Mouthing and biting is very typical of a young puppy especially a teething one and generally must be dealt with. Generally, distraction is a more suitable correction that follows with a reward for correct and acceptable behavior. For example, puppy gets excited and starts mouthing the kids, the kids pull away and probably yell etc. Puppy thinks this is a great game and continues with more biting. Teaching your child to get up and walk to another room and give the dog a command that it knows such as sit and reward with a treat might be a good way of dealing with this issue. Other forms of diversion work also with no pinning of the puppy, or other physical confrontations. With a very dominant dog the dog should have to follow some command for rewards. When behavior gets crazy and intolerable give a sit or down. Consistency is very, very important.

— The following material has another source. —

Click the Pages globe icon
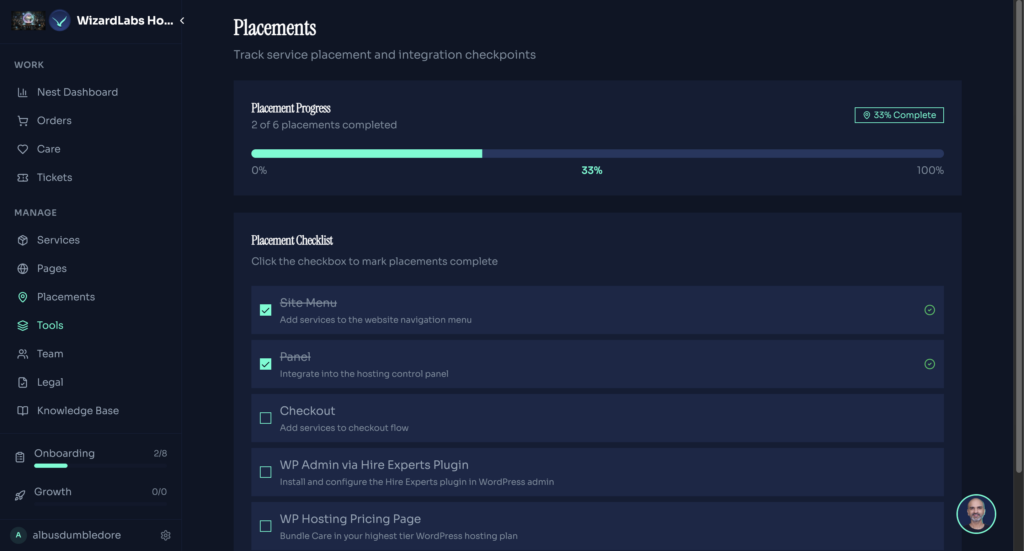Viewport: 1024px width, 551px height. [x=23, y=269]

Some people share that their bitch is very dominant and may have even seen her lift her leg and urinate on the runs. She may frequently mount the other bitches and marks like a male. She may always have to have the last pee. However, she is allowed on the furniture and the bed and frequently sleeps with or close to the owner. (Some owners can't imagine not cuddling up with their vizsla on the sofa or in the recliner at night. But then they must always been very consistent with dominant bitch and never give a command that couldn't be enforced.)

Puppy kindergarten classes and basic obedience classes will help tremendously and anyone with a new puppy should enroll. It will help not only with teaching the dog some basic commands but also in socializing your Vizsla and everyone we know firmly believe that Vizslas are a breed that need to be socialized well early on. (As is the case with all dogs actually.)

Lastly, you get much more accomplished with positive rewards and reinforcement than negative. A wonderful book is Diane Baumen's Beyond Basic Dog Training. She talks alot about why a dog behaves as it does and what the dog is thinking. Rarely do people who understand Vizslas hit or smack their dogs. If things get to out of hand then the dogs should go into the crate as a "time out" until they can settle down.

The point is to try and put yourself in the dog's mind if you can and look at the behavior from the dog's point of view. Why not get the food on the counter -- it looks great. Don't create situations with a young puppy that can cause a problem. Avoid problems before they occur by thinking ahead. After "puppy proffing" the house, learn to be consistent in corrections and rewards -- but most importantly socialize your dog and be VERY clear who is the alpha.

As one person wrote, I am the alpha bitch in this family!